We were quick to shut our mouths. Local legend Ryan Ribbink knows what it takes to get in the water most days of the year and surf to his ability. But in the six weeks we spent dipping our sticks in the notoriously sharky waters of South Africa, his advice, not to think or talk about sharks, was at times impossible to follow. 

Our first stop was Capetown. It would have been a shock after the bikini-and-boardies barrels of Mozambique, only we’d had a couple of weeks to ease ourselves in to the blisteringly cold South Atlantic in Namibia. A couple of long weeks, camping in an ashtray on the edge of the desert, waiting for waves. We couldn’t afford a room. 

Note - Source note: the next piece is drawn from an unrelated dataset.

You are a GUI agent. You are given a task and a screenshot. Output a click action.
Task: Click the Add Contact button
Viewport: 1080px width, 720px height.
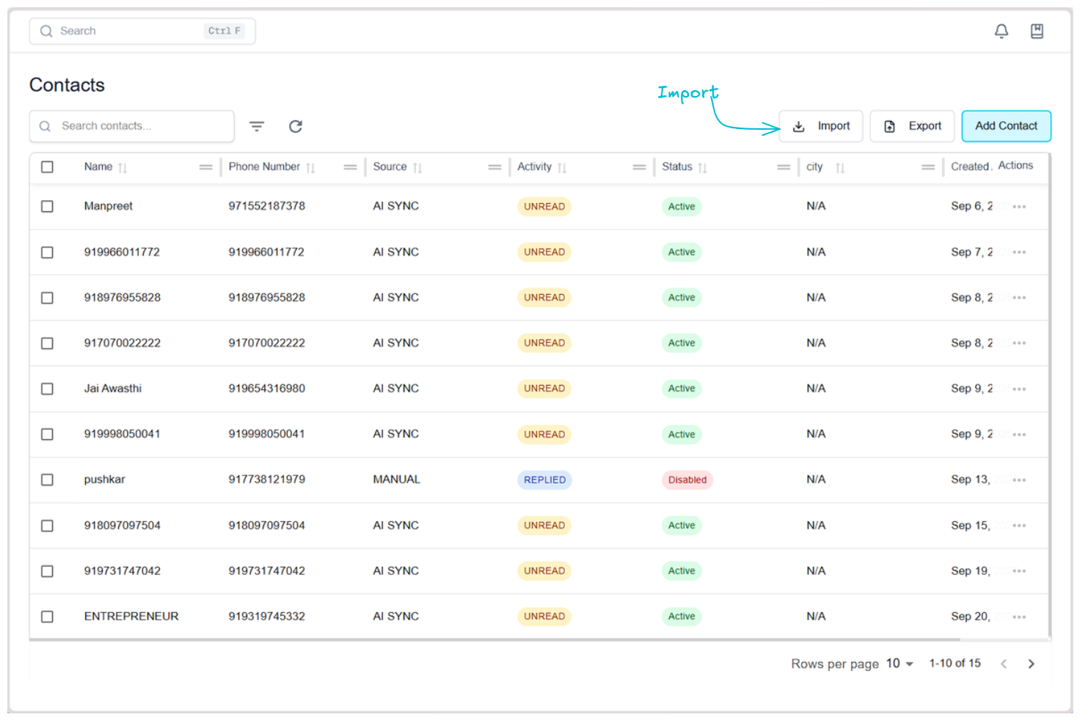1006,126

In this sense, Capetown was still a shock because not only did we land in a whitewashed double on an organic farm (fresh flowers! cream sheets! mosaic tiles in the toilet!) but the night we pulled in, after a 23 hour bus ride, the swell lines were stacked to the horizon. Indo style.

Tom, my partner, zipped into suit, hood and boots and was out the door. I promised I’d make dinner but instead, poured myself a glass of wine and collapsed onto the couch. I fell asleep before I’d finished it. 

The next morning he was calling it a cold-water Indo. 

“Yeah, right!”

“Suit up Mads.”

I suited up. 

We were about a thirty minute walk from Noordhoek Beach. The walk took us through tree-tunnels, past farms and white-gabled houses. 

“We’re in Africa,” said Tom.

It was hard to believe.

Almost as hard as the empty 3ft barrels. The champagne-white sand. And Dungeons, the infamous big-wave spot, swathed distant in black mist. 

We hit the sand at a run. We’d heard about a spot halfway down the beach called Dunes but didn’t make it that far. On finding the first, spitting bank, we looked at each other, shrugged and were onto it. The water was 12 degrees. Cold enough to punch the breath out of you. I didn’t have boots or hood but managed an hour and fifteen in my 3’2 before I was forced in. I did a couple of 100m sprints, envying the locals in their 4’3s, then paddled back out.

After that first day, sunburnt, surfsore, slightly dizzy on a honey-tasting Chardonnay from Stellenbosch, I said to my man, “Love, we’re making the move. You can get a job in the Cape Point nasho, I’ll work on a paper in the city and we’ll both buy 4’3s.”

That was before we’d stayed with the Germans.

Whatever you’ve heard about violence in South Africa, it’s probably true.